実際の純資産価格に注目した点ではQレシオはPBRより優れてします。
ただ、企業がどのくらいの含み利益を持っているのかを正確に知る手立てはなく、計算には推定値を 使っています。
そのため、指数としての信頼性に欠けるのが弱点です。

総合利回り
1年間の投資額に対して、何%の収益を生み出したかを示しています。
通常の利回りに値上がり益を織り込んだもの。株価が値下がりすればマイナスにもなります。
計算式は
総利回り=年間総合利益÷株価={(配当+無償交付+値上がり益)÷所有期間)}÷株価
株価とは投資額のことです。
総合利益とは配当だけでなく、値上がり益のほかに無償交付額等を足したものです。
例えばある銘柄の購入価格が1,000円、1年後の売却価格が1,200円、配当は年10円とすると
(200+10)÷1000=0.12
利率は%表示なので100倍して 総合利回り=12%ということになります(ここでは手数料等を無視した計算をしています)。

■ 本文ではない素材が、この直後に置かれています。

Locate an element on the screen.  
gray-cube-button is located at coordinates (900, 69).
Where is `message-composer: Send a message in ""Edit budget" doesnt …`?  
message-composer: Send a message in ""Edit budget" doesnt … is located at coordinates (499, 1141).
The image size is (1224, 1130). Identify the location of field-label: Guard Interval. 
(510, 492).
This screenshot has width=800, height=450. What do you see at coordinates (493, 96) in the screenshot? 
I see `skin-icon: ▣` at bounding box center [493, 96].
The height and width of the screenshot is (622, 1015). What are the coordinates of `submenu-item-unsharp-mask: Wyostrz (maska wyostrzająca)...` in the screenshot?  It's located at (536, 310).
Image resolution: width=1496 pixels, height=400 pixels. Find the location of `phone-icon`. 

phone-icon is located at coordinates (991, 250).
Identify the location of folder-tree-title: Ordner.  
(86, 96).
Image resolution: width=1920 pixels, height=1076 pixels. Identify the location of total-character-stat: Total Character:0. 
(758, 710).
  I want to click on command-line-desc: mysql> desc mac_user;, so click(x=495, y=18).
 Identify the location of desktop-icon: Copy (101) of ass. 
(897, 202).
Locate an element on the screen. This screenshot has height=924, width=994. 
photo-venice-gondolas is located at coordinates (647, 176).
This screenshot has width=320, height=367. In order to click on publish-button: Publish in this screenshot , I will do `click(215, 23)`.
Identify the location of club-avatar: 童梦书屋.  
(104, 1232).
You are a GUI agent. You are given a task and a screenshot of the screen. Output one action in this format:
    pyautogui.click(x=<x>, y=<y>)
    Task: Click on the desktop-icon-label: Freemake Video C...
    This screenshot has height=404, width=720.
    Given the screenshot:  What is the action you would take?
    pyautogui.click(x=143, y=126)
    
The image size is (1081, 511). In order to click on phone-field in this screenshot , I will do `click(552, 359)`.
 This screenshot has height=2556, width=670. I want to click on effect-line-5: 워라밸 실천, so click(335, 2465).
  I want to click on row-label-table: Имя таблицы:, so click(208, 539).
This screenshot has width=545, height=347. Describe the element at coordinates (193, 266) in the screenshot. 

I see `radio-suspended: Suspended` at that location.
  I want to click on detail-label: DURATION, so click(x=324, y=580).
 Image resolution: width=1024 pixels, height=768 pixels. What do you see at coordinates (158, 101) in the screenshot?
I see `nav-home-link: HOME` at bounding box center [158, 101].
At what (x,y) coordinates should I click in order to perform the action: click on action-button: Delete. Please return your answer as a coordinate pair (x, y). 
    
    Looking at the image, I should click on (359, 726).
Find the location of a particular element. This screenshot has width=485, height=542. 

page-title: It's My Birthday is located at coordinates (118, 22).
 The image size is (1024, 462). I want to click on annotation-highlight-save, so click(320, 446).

つまり、株を買って一定期間後にそれがいくらになり、どれだけの利益を生み出しているかを求めたわけ です。
ただ、総合利回りは取引を終えなければ計算出来ません。
これから投資を始める際の目安としては不向きです。

色々何か難しそうなんですけど、投資の目安にはこのようなものがということ、なんとなく覚えておいて 下さい。
人それぞれの投資スタイルによって重視するものが違うので、例えば短期戦派ならチャートの情報が重要 になってくるだろうし、それぞれの自分の目安の方法が見つかれば良いと思います。